Challenges to the citizenship birthright, bypassing due process and courts, deporting legal residents, putting them in a famously brutal concentration camp, and now taking more news media companies captive under the accusation that they’re the “lying press.” Yep, totally normal.
I mean tbf people have been calling 60 minutes a legacy production of the bygone era of quality journalism for years now.
It’s been in decay for a while, thanks to corporate and ultra-conservative ideological interests leaning on it. A lot more of the content has drifted towards anti-immigrant fearmongering, pro-war jingoism, and paleoconservative fixations on Big Government (in the form of social programs rather than police power) and public debt.
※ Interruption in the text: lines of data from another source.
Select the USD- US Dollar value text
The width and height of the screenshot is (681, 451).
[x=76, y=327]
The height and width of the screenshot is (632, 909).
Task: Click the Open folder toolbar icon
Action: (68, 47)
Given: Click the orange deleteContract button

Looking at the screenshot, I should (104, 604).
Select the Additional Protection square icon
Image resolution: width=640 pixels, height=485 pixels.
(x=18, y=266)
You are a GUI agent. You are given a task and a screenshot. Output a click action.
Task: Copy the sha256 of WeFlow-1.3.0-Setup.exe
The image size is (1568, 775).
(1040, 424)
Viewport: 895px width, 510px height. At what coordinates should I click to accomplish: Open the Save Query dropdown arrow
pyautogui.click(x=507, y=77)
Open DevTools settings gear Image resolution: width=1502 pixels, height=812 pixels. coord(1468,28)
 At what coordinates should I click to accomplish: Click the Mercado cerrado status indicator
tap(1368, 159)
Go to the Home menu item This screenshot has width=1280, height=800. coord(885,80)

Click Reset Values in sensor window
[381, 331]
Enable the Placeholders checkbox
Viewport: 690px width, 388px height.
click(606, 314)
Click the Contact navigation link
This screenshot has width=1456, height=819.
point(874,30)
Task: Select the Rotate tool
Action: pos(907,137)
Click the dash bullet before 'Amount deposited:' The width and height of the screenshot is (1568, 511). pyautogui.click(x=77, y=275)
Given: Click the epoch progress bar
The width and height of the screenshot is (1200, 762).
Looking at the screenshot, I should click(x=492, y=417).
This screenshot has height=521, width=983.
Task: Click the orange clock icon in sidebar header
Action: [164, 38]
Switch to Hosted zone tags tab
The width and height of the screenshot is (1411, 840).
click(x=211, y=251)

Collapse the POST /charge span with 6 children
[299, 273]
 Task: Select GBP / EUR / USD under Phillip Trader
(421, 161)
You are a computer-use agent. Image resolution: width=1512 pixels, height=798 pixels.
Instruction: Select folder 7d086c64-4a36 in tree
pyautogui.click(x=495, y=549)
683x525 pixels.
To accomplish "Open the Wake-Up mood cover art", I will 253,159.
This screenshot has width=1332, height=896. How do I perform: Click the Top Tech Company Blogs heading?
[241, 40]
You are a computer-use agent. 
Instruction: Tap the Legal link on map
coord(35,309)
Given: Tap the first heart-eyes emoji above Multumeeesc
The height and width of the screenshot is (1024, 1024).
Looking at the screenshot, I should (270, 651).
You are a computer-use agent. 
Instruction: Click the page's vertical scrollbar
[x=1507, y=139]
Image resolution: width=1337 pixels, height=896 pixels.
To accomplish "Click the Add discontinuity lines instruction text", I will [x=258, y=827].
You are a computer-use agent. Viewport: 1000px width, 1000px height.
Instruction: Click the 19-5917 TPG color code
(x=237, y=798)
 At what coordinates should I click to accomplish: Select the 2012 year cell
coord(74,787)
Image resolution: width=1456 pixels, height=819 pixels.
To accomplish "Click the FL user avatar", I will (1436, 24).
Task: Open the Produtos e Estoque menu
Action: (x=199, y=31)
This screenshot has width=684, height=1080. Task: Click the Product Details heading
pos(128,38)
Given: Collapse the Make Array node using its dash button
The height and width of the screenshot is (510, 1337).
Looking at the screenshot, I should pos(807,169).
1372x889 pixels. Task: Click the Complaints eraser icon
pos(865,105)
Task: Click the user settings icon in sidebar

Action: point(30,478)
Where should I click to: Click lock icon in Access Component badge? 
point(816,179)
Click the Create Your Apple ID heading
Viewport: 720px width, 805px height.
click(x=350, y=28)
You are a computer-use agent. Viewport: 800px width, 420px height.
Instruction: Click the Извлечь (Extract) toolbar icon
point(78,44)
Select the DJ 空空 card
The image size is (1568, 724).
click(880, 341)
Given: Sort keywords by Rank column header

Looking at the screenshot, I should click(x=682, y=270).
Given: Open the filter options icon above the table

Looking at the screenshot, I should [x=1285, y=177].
The parade of hagiographies for the ultra-wealthy and the endless pumping of tech sector vaporware haven’t been great, either.
But enshittification has been strangling every major television news publication for a long while now. Owens isn’t exactly a radical. He made his bones giving Bush Jr an hour long platform in between 9/11 retrospectives on the eve of the 2002 election and then spent a big chunk of his career producing glossy sports media spreads for the benefit of some of the most shamelessly corrupt billionaires in the country. Since taking the “60 Minutes” producer’s desk, he’s bent over backwards to accommodate the studio’s biggest advertisers.
If the job is too miserable for him now, I have to assume it is because he is just answering angry phone call after angry phone call from a corporate advertising base that’s plunged right off the reactionary cliff.